You’ve been very busy lately. What’s currently on your plate?
I just finished doing bass and production for the Tegan And Sara record; now I’m getting started on the new Paramore record that I’m producing. After that, I’m back to work with Beck touring and recording. It’s a very exciting and busy year.

What can we expect from the bass on Beck’s new album?
This record is all about the bass’ sound character linking up with the snare and the kick that conveys the feeling of the song. A lot of times he’ll takes bits of my improvisation and make bass lines out of them. But when I say “Beck record,” there are big quotation marks around that, because there’s probably enough material for four very different records. I don’t think Beck has revealed this yet, but I will tell you that we have performed on what seems to be more than one Beck album to come.

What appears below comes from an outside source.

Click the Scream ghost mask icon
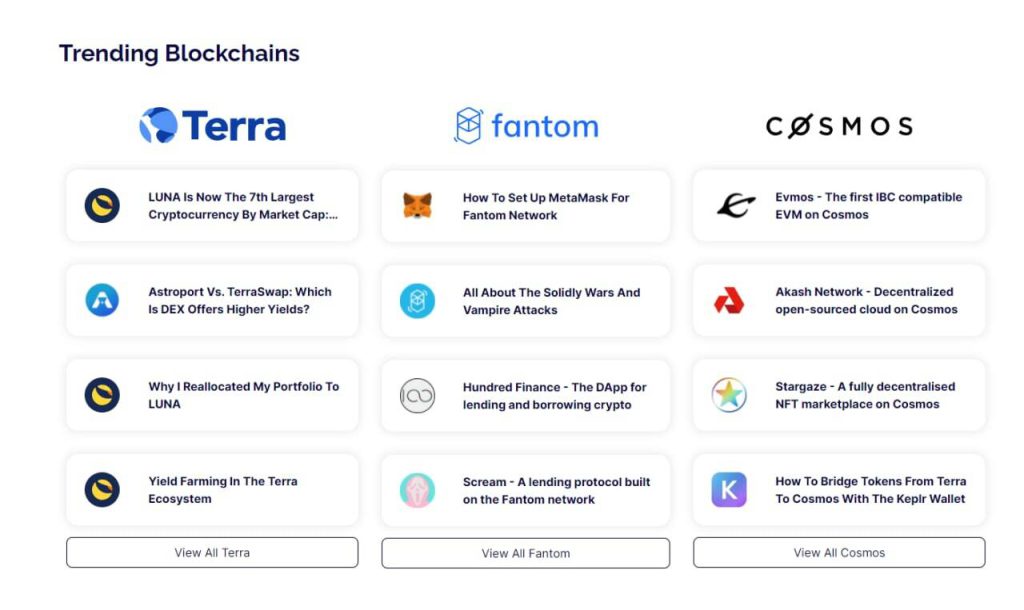 click(x=417, y=490)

What is it like working with Beck after all these years?
I know what he wants and that’s gotten easier, but it’s still a difficult process. It’s never easy, because Beck has very few restrictions to his music, and he just doesn’t operate in a small box. Because of that, it keeps you on your toes. The other thing is that he works really fast. He has no interest in you doing take after take. Working with Beck is never resting on my laurels, for two reasons: his expectations, and the caliber of musicians in the room with him. That’s a fun thing to dive into, but I never go into it thinking I’m going to have a casual day.

How has producing changed your mentality as a bassist?
I think it ultimately makes me play simpler on bass, because as a producer, I’m always trying to find and create space within the music. Especially when you get artists like Neon Trees or Paramore, they want the type of feel I get with M83 that’s very cinematic, multi-layered, thick, productionheavy tracks with a lot of programming on it. So that transcends the bass playing, because with all of that, I still have to make room for the bass guitar. Sometimes when I look back at my work over the years, I feel that I played things too busy. I don’t regret anything I’ve done, but there are certain places where I realize I probably didn’t need to do that fill on the second chorus also. Maybe now it’s just maturing my bass playing a little and making me value the silence between the notes.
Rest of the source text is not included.